▶ To do
**a)** Repeat the part of the UTF8 string functions page that begins at the words "Allocate a new" and stops after "to the buffer.", with no changes.
**b)** Keep writing the UTF8 string functions reference, starting right after its last sentence.

-- START Document section --

UTF8 functions for working with strings


Can be created with:

Lib.Sys.Utf8.new(size)

Allocate a new Utf8 buffer using an optional bytes size.

size - bytes size. For nil value space for utf8 buffer will not be reserved


Created Utf8 object has methods:

addChar(c)

Add the given UTF8 character code to the buffer.

c - utf8 char code (int)

toString()

Returns the buffer converted to a String.



Static methods:

Lib.Sys.Utf8.encode(s)

Encode the input ISO string s into the corresponding UTF8 one.

s - ISO string

Lib.Sys.Utf8.decode(s)

Decode an UTF8 string s back to an ISO string. Throw an exception if a given UTF8 character is not supported by the decoder.

s - UTF8 string

Lib.Sys.Utf8.iter(s, chars)

Call the chars function for each UTF8 char of the string s.

s - UTF8 string

chars - function for iteration

Lib.Sys.Utf8.charCodeAt(sindex)

Returns the character code at position index of this UTF8 String s.

-- END Document section --
-- START Dataset --

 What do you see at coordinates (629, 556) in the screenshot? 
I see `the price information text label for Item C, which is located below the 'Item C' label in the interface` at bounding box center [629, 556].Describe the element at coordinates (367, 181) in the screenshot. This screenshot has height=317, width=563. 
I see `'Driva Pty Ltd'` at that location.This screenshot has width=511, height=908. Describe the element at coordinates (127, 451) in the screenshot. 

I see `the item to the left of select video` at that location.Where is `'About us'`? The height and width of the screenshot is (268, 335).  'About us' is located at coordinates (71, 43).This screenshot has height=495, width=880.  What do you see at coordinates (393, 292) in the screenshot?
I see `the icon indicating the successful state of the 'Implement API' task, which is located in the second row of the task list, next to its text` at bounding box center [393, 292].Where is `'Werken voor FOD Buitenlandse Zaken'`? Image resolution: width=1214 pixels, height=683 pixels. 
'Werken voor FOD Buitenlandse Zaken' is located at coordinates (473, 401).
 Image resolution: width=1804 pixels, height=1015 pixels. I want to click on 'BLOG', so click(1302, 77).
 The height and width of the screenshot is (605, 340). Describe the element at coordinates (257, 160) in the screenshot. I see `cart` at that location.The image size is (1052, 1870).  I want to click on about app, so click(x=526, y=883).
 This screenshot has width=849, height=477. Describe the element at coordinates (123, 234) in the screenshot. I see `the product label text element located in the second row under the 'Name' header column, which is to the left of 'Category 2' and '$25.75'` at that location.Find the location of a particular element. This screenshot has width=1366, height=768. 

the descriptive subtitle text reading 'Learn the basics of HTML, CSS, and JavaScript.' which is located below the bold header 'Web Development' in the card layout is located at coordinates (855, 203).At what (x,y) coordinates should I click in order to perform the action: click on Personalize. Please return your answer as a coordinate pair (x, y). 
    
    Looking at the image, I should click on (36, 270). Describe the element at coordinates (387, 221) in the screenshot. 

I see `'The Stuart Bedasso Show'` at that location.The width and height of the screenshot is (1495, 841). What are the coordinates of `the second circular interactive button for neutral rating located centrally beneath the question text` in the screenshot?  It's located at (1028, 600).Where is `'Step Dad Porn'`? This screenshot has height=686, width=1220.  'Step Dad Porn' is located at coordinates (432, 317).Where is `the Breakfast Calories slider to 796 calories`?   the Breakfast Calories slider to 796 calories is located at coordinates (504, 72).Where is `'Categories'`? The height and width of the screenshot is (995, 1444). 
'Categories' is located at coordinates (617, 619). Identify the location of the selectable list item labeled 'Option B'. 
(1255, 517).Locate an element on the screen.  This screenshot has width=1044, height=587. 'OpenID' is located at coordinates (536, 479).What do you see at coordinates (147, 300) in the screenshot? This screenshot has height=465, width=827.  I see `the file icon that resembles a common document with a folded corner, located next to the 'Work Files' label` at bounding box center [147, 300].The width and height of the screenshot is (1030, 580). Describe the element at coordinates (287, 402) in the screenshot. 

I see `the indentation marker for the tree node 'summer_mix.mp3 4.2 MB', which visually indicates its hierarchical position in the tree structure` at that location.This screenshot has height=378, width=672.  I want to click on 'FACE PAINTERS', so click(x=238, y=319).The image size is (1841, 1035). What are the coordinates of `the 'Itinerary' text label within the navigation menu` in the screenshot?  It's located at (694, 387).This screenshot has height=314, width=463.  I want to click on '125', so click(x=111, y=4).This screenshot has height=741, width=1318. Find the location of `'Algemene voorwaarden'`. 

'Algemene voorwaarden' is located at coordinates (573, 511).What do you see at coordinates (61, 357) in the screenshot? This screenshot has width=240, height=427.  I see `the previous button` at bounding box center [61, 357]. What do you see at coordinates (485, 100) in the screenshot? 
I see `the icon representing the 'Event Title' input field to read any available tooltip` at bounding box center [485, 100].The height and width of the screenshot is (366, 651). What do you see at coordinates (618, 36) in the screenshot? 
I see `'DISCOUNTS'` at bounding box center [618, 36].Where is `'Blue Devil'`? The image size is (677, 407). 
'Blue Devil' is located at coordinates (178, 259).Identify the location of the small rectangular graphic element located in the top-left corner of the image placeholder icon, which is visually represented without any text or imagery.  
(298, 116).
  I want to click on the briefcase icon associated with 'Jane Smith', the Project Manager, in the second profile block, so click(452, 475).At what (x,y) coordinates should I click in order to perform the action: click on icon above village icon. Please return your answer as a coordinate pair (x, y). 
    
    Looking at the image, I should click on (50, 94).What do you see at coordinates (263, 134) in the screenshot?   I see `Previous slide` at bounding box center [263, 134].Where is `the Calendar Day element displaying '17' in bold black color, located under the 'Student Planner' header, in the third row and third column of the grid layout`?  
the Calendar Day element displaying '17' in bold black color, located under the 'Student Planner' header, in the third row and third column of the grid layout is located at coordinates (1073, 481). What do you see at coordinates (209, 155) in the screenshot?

-- END Dataset --

▶ Solved problems
**a)**
Allocate a new Utf8 buffer using an optional bytes size.

size - bytes size. For nil value space for utf8 buffer will not be reserved


Created Utf8 object has methods:

addChar(c)

Add the given UTF8 character code to the buffer.

**b)**
If index is negative or exceeds .length, nil is returned.

s - UTF8 string

index - char position in s string

Lib.Sys.Utf8.validate(s)

Tells if the String s is correctly encoded as UTF8.

s - any string

Lib.Sys.Utf8.length(s)

Returns the number of UTF8 chars of the string s.

s - UTF8 string

Lib.Sys.Utf8.compare(ab)

Compare two UTF8 strings a and b, character by character.

a - UTF8 string

b - UTF8 string

Lib.Sys.Utf8.sub(sposlen)

Returns len characters of this string s, starting at position pos.

If len is omitted, all characters from position pos to the end of this string are included.

If pos is negative, its value is calculated from the end of this string by this .length(s) + pos. If this yields a negative value, 0 is used instead.

If the calculated position + len exceeds .length(s), the characters from that position to the end of this string are returned.

If len is negative, the result is unspecified.

s - UTF8 string

pos - char position

len - requested length


Examples:


Utf8 = Lib.Sys.Utf8


local s = "ὕαλον"

print(s)

print(string.len(s))


print(Utf8.validate(s))

print(Utf8.compare(s, "ὕαλον"))

print(Utf8.length(s))


Utf8.iter(s, function(char)

    print(char)

end)


print(Utf8.charCodeAt(s, 0))

print(Utf8.sub(s, 1, 2))


local utf8 = Lib.Sys.Utf8.new(nil)

utf8.addChar(8021)

utf8.addChar(955)

print(utf8.toString())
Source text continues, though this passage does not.